Oh dear. Jobs stuck the knife in and gave it a good twist when demonstrating the NY times website on the iPad yesterday.
Notice the broken plugin links? The iPad doesn't support flash, and undoubtedly won't support flash in the future. Unless forced to, which is at 'best' a few years away. I wouldn't bet on it happening, if iPad is a huge success (and it might be) it could even force Flash from the mainstream web.
For those of us suffering the ignominy of working in advertising, this matters. When we say banner, we hope to mean 'rich media banner', and by that we mean a flash file. The broken links in the NY times weren't newspaper content, they were ads.
If you visit a site on the iPad, all the flash banners (meaning all the expensive ads) won't play. Nice for the user! Not so nice for the media planner.
I watched the whole keynote (stayed up too late) and fell off my chair only once: at the time I least expected to: when Apple announced the price. At that price Apple is going to sell a scary amount of these things. Apple sold 8.7 million iPhones, 21 million iPods, and 3.3 million macs in the last quarter. I'll stick my d##k in the mashed potatoes and guess they'll sell over 10 million iPads this year. That's a sizeable target audience for marketing to, given they'll all be at least reasonably affluent early adopters or impressionable teenagers with lots of pocket money.
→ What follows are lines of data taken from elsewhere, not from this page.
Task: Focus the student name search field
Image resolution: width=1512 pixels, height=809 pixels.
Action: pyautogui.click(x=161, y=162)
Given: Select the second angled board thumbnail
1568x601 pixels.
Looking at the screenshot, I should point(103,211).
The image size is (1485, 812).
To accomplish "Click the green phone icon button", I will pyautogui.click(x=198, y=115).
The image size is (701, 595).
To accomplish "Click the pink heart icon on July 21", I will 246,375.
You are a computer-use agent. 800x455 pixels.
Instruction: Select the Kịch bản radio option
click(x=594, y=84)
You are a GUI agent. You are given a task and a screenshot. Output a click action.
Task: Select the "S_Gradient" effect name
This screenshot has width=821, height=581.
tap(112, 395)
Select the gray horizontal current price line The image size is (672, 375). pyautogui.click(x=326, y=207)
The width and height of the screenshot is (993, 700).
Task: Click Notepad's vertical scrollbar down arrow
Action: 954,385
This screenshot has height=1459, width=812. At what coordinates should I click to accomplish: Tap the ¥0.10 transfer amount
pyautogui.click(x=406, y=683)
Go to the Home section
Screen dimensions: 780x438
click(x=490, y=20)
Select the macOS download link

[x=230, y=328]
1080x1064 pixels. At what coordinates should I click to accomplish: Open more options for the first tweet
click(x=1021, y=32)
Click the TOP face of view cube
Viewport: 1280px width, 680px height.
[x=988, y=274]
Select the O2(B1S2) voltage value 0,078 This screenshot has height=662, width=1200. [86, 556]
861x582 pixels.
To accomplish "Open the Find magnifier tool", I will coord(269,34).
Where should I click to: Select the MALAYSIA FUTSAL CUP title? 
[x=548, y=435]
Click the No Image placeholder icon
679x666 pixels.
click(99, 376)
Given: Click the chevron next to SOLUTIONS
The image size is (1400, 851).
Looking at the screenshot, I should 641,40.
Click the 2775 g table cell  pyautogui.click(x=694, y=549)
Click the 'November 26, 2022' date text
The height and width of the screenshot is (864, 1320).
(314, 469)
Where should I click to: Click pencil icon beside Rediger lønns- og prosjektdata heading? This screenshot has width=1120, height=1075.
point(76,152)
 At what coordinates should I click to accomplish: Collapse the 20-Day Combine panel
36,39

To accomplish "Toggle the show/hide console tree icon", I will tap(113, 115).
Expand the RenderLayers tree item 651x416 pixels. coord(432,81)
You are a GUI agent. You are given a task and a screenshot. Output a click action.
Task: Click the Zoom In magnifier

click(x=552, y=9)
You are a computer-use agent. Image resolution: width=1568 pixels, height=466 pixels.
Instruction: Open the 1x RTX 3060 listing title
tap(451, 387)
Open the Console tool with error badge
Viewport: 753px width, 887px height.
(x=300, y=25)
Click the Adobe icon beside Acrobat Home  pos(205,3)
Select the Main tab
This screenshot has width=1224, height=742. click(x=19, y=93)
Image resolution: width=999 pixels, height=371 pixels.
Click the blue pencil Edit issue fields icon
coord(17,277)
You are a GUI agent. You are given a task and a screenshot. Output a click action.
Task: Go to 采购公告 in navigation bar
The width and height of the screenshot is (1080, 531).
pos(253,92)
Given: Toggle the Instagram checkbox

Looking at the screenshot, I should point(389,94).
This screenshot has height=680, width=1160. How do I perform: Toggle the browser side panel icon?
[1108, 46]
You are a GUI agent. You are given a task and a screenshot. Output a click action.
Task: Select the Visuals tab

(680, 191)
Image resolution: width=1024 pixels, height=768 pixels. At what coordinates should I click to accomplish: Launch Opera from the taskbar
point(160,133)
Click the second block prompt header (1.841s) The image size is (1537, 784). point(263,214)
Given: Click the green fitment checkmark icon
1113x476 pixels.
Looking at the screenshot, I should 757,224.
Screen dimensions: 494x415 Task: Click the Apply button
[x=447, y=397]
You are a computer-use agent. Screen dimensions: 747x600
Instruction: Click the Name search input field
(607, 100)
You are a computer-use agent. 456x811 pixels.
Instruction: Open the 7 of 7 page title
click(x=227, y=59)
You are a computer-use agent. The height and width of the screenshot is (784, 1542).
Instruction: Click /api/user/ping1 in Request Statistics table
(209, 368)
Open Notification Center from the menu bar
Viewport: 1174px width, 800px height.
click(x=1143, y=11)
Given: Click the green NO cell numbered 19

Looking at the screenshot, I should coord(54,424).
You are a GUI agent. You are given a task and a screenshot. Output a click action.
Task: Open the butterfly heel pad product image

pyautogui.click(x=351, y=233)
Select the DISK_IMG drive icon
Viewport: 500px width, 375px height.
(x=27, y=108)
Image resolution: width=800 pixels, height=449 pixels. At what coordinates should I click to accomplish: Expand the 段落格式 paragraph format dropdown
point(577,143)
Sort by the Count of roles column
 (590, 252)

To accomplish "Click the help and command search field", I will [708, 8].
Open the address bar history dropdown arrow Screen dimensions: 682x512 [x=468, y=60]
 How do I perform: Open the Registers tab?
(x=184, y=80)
"But no!" you say. "Flash has too much traction, they'll have to bow to popular pressure".
But... pressure from who? There are 3 other big companies in mobile device OS's:
Google: no love for Flash. Their willingness to produce a non-Flash version of Youtube tells all.
Microsoft have their own competitor to Flash: Silverlight. They'd be quite happy to see Flash take a beating. I'd expect to see Silverlight as a development environment for their next generation of mobile devices.
Nokia: nope. With Symbian and Maemo on the go, Flash is a distraction Nokia could do without.
With friends like these, who needs enemies?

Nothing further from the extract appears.